Three Things Aspiring Leaders Want From Their Managers

We don’t expect athletes to excel without training…or novices to become experts without practice. So why should we expect leaders to rise in our organizations without coaching?

We don’t expect athletes to excel without training, relationships to thrive without communication, or novices to become experts without practice. So why should we expect leaders to rise in our organizations without coaching?

I believe most companies think they’re doing right by their aspiring leaders by providing L&D programs, mentors, and annual retreats.

But these broad-strokes approaches miss the mark when it comes to developing individual strengths, experience, and the essential skills that today’s leaders need to succeed.

Millennials—who now make up around 40% of the U.S. workforce—will continue to play a significant role in your business’ transformation for decades to come. And data shows these rising leaders respond best to coaching rather than traditional management styles.

“They [Millennials] crave – and respond to – a good, positive coach, who can make all the difference in their success.”

–Karie Willyerd, workplace futurist for SAP SuccessFactors (Harvard Business Review)

In a global survey conducted by SAP and Oxford Economics, Millennials cited managers as their number one source of development. McKinsey data also reveals that relationships with management are the top factor in employee job satisfaction (and drive 86% of satisfaction in interpersonal relationships at work).
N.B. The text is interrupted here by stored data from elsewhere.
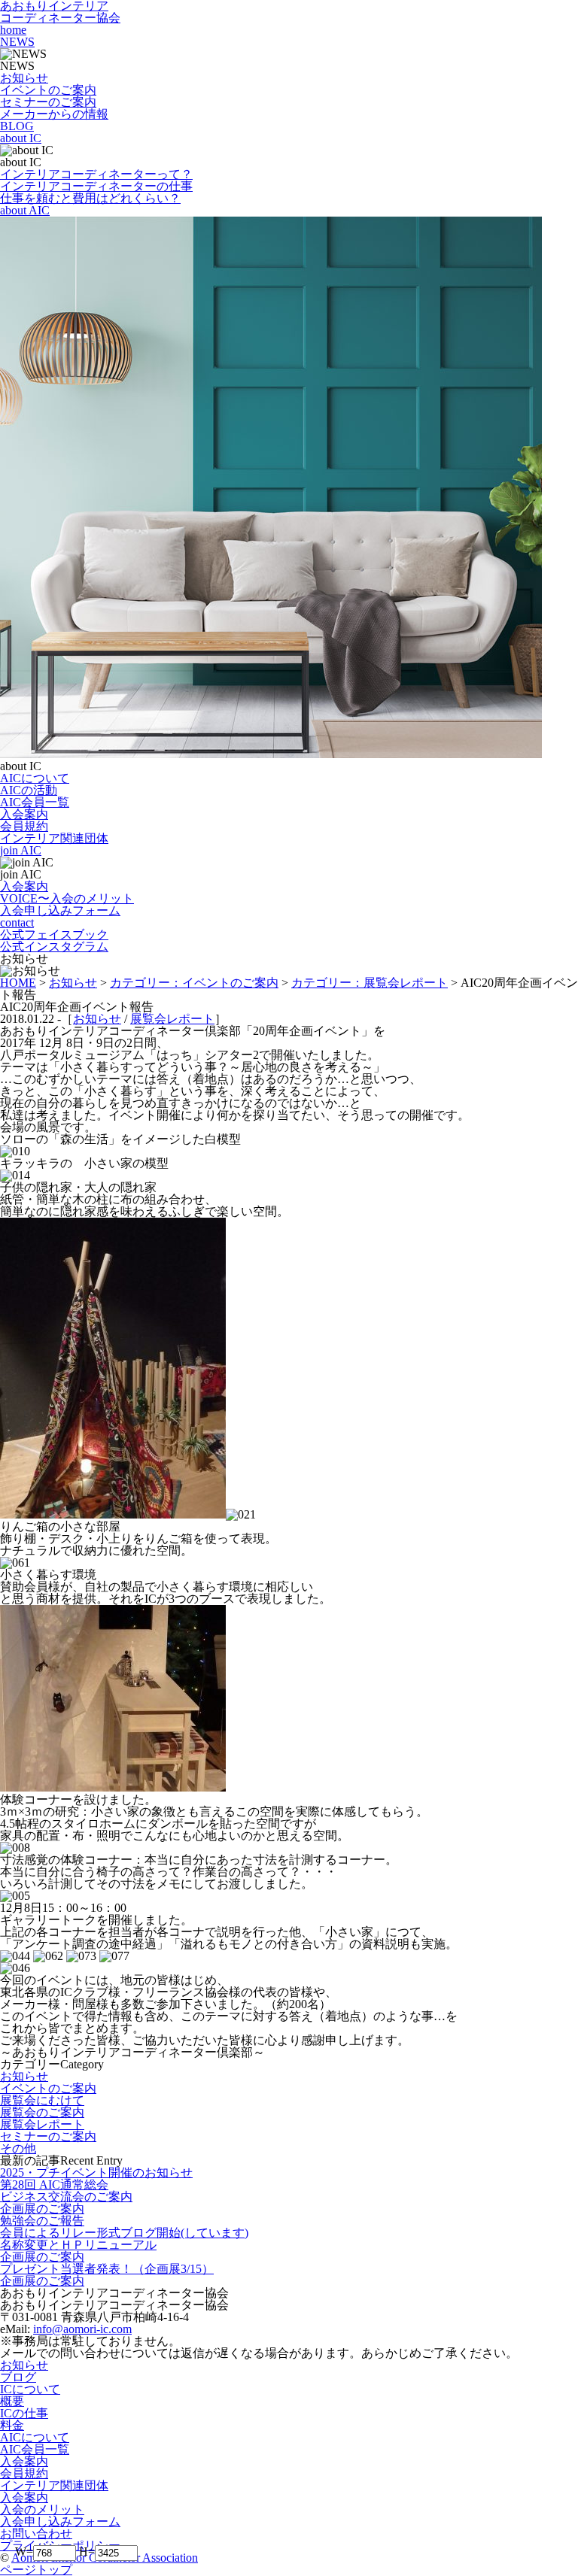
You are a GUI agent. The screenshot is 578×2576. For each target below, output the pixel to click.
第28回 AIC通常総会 (54, 2184)
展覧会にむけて (42, 2100)
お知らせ (97, 1018)
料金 (12, 2425)
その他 (18, 2148)
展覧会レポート (172, 1018)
But the pandemic has left already overtaxed managers overwhelmed. They’re adapting to business re-orgs and managing distributed teams—often with fewer resources at their disposal.
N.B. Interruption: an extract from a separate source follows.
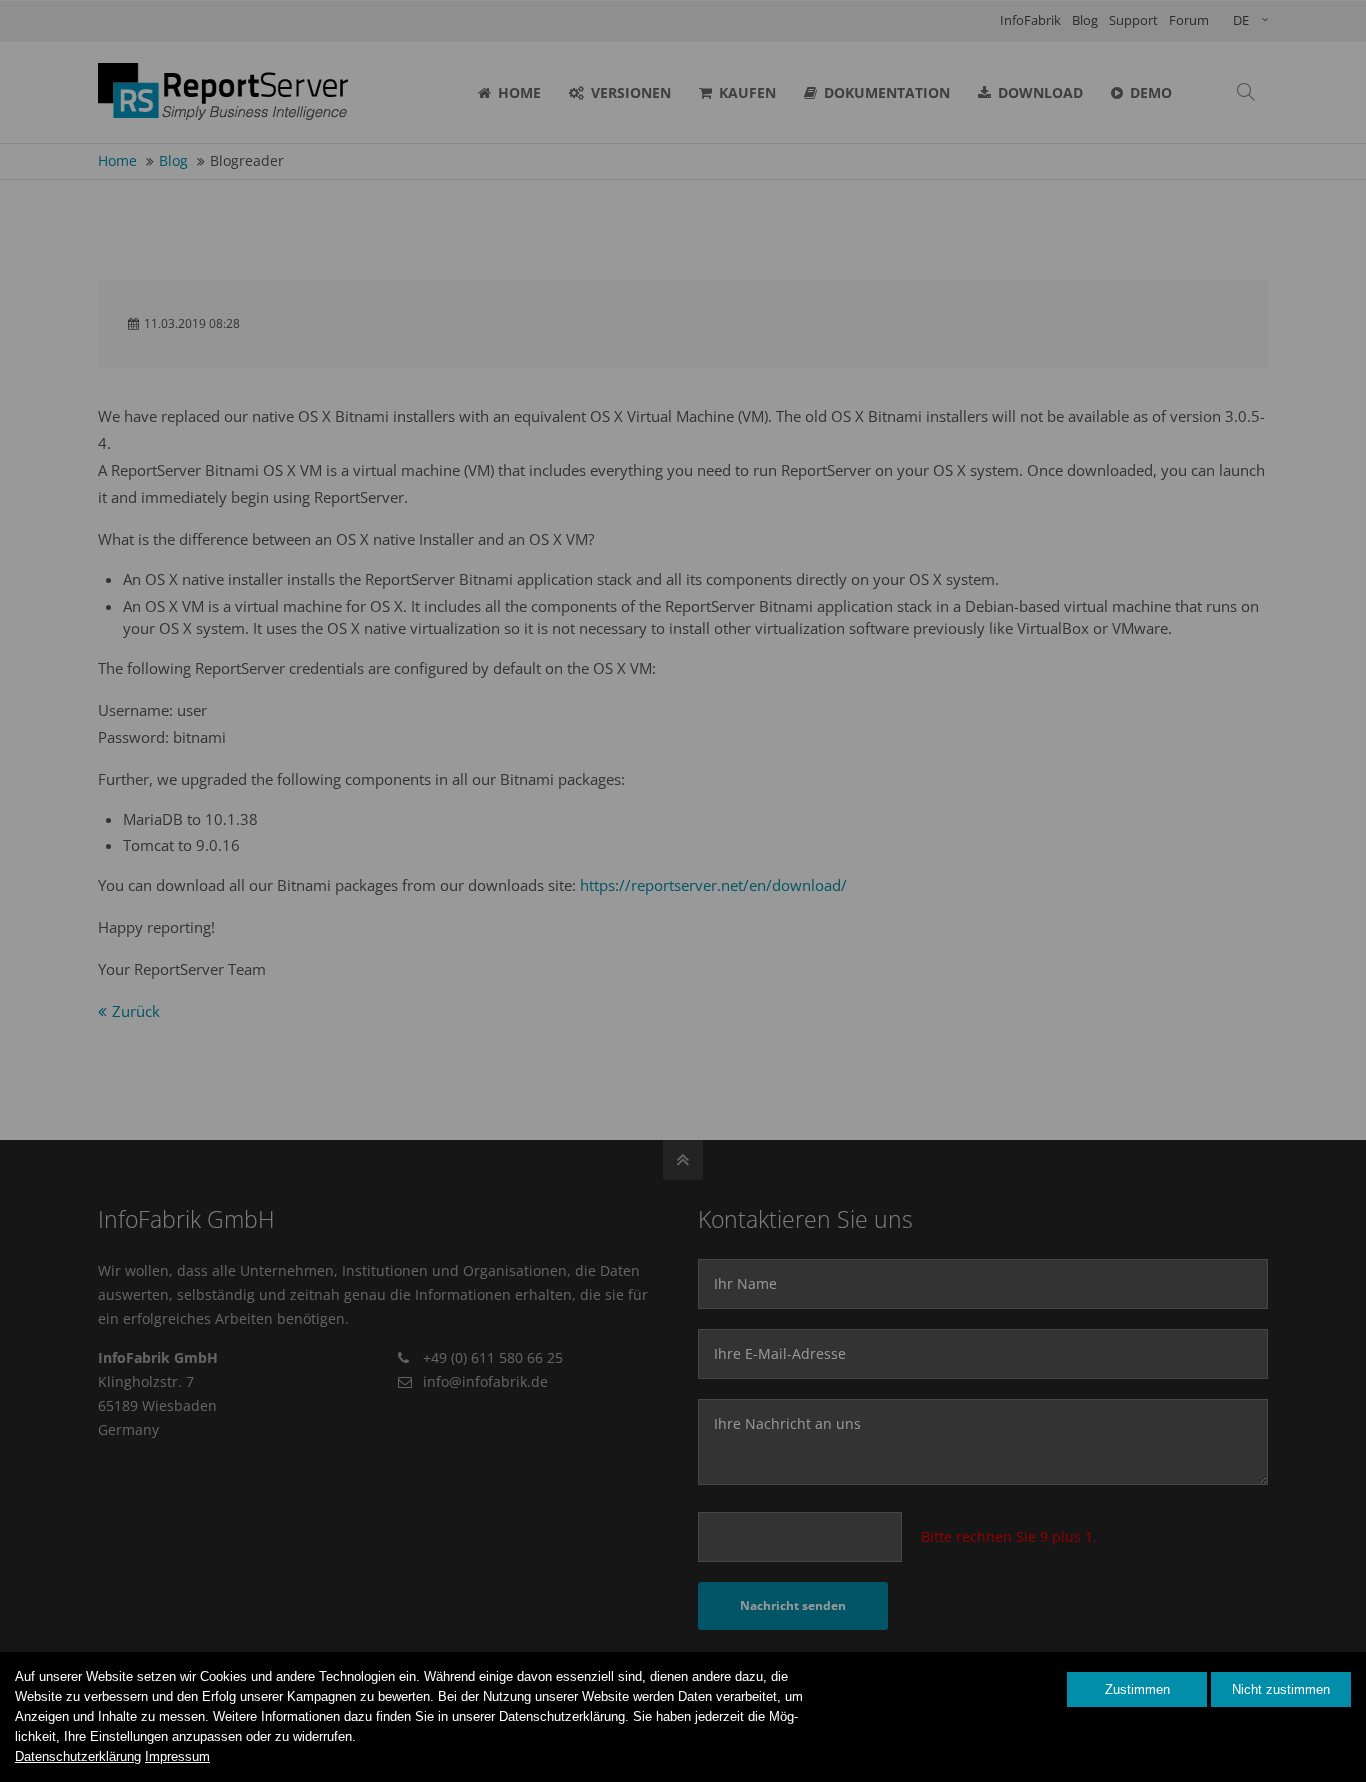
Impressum (177, 1756)
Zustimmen (1137, 1689)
That can make leadership coaching feel like a luxury, but it’s a necessity. Don’t risk losing top talent by failing to invest in it.

Prioritize the coaching techniques that matter most to your aspiring leaders so they can build the skills to excel and support company initiatives in more meaningful ways.

Here are three (3) specific things that your aspiring leaders want from you:

1) Responsibility

Rising leaders want opportunities to gain hands-on experience that will grow their leadership skills, but they don’t want to be left on an island. Pinpoint micro-leadership opportunities for them while asking how you can best support them in the process. Think of these as “implementation labs” in which your leaders get to focus on:

  • How to work with multiple departments or other teams
  • What it means to own a project
  • How to manage their time and prioritize
  • How to inspire and mobilize resources
  • How to employ different communication styles
  • How to make higher-stakes decisions autonomously

2) Feedback

Overall, Millennials want feedback 50% more often than other employees, but only 46% agree that their managers deliver on their expectations for feedback. Feedback doesn’t have to be constant, but it does have to be meaningful. Specifically, your aspiring leaders want to understand how they’re doing. This feedback allows them to course-correct and accelerate. When providing feedback, it’s important that you:

  • Actively coach by providing open, honest, constructive feedback at least 1x a month
  • Make sure you provide role clarity so that they understand what good looks like
  • Focus feedback on what they need to accomplish, not how they should accomplish it
  • Work with them to co-author their development plan
  • Help them claim purpose and a stake in the future by explaining or reminding them what they’re doing all this for

3) Trust

According to McKinsey:

“The wealth of literature on what makes for a good workplace highlights two aspects that line managers directly control: good work organization—that is, providing workers with the context, guidance, tools, and autonomy to minimize frustration and make their jobs meaningful—and psychological safety, which is the absence of interpersonal fear as a driver of employee behavior.”

This all boils down to creating a trusting environment in which your leaders know they’re free to thrive. Make sure your less-experienced leaders feel:

  • They have autonomy
  • You will bring them energy
  • You will balance the team with individuals with varying skills, so they aren’t solely responsible for success
  • You are holding them to a standard that’s fair and consistent with expectations across the team
  • It’s safe to make a mistake. Steer them away from perfection, and let them know you’ll provide cover *when* things don’t go as planned

New leaders need (and want) their potential to be nurtured by their employers and their managers in particular.

By addressing these needs, you’ll build a robust pool of rising leaders who are not only willing but ready to take on more responsibility and advance in your organization.

External coaching can help prepare your managers to invest more effectively in their teams. It also offers the opportunity for 1:1 career development for high-potential leaders to support their leadership journey further.